HOLE-IN-THE-WALL, ABACO: A HISTORIC DESCRIPTION & AQUATINT FROM 1803
I recently traced the history of Hole-in-the-Wall, Abaco through maps from the 16th century onwards – its significance, the name changes, and so on. To see that post CLICK HERE . I have just come across some historical material about HITW that is so fascinating that I have awarded the accolade of a separate post, rather than lumping it in with the earlier one. The extract below is from THE NAVAL CHRONICLE (Vol 9) * for January – July 1803. It gives a short but detailed description of the Hole in the Wall in the context of a remarkable sketch (reproduced as a Plate in the book) submitted by the contributor, who signed himself ‘Half-Pay’. That was the name traditionally used in both Navy and Army to refer to the pay or allowance an officer received when in retirement or not in actual service – or, metonomously, to the officer receiving the reduced pay. I greatly like the charming deference with which the contribution is offered.
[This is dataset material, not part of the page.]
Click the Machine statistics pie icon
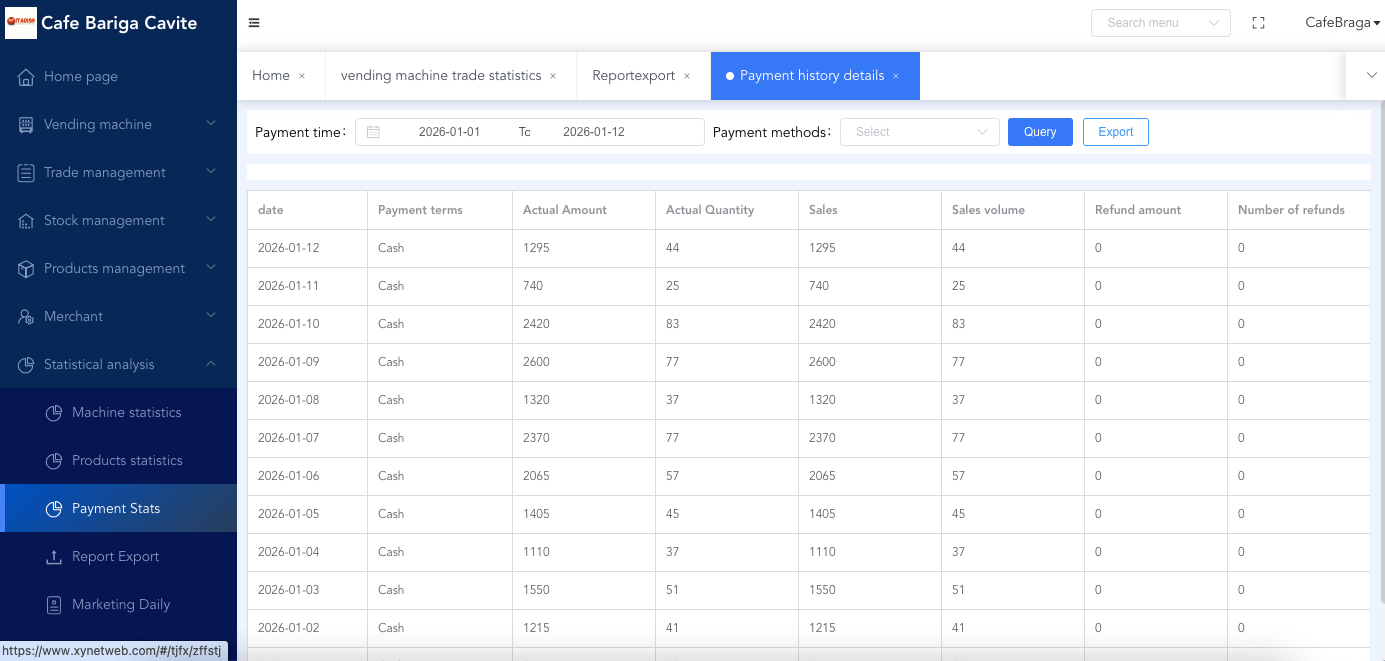Screen dimensions: 1385x661 [54, 413]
The whole book is well worth examining for the light it sheds on Naval matters at the very start of the c19. The comprehensive personnel and other lists hold plenty of interest. This was an era of almost continuous major military and naval campaigns on both sides of the Atlantic. The Battle of Trafalgar was still 2 years away when this book was published. If you want to see the downloadable online version CLICK HERE [I had to zoom the page and clip it in two to make it easily readable - hence the gap. And apologies for the purple highlight - it was my place-mark...]
Here is the amazing aquatint by J. Wells of Half-Pay’s sketch, published in the 1803 Naval Chronicle by founder J.Gold of Shoe Lane, London. It’s quite small, measuring 5½” x 9″. You may even be looking at a screen clip of a scan of the book plate of the earliest surviving depiction of Hole-in-the Wall. If anyone knows of an older one, please get in touch. And can anyone identify what kind of sailing vessels these are (I wouldn’t know a brigantine from a clipper…)?
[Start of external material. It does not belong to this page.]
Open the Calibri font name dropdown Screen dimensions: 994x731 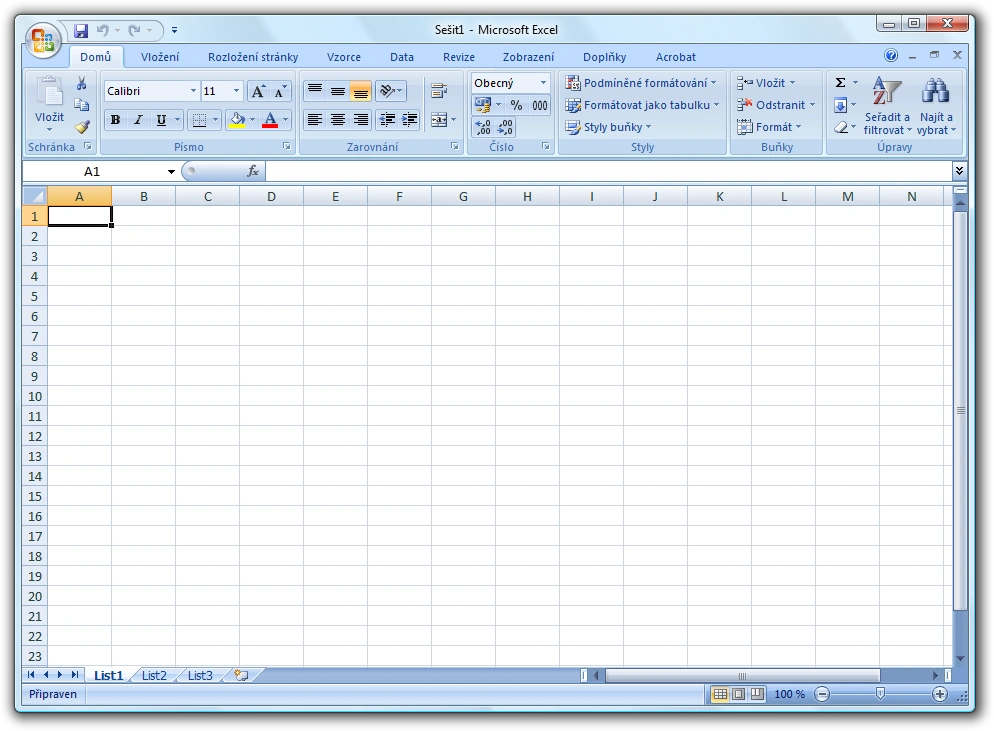pos(193,91)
To answer queries arising from my earlier post, I added a map and photos showing exactly where the actual Hole at HITW is, and how to get there (if you are wearing the right shoes). It’s worth revisiting the topic. People are always fascinated by the extremities of land – ‘Land’s End’, ‘Finisterre’, ‘Finistère’ and so on – especially where they are remote and relatively inaccessible. I think HITW qualifies. As far as I am aware, apart from the lighthouse its abandoned outbuildings at the southeast corner of the first map below, there is no other building in the area covered by this map. The nearest road is 15 miles up the inhospitable track to the north of the lighthouse.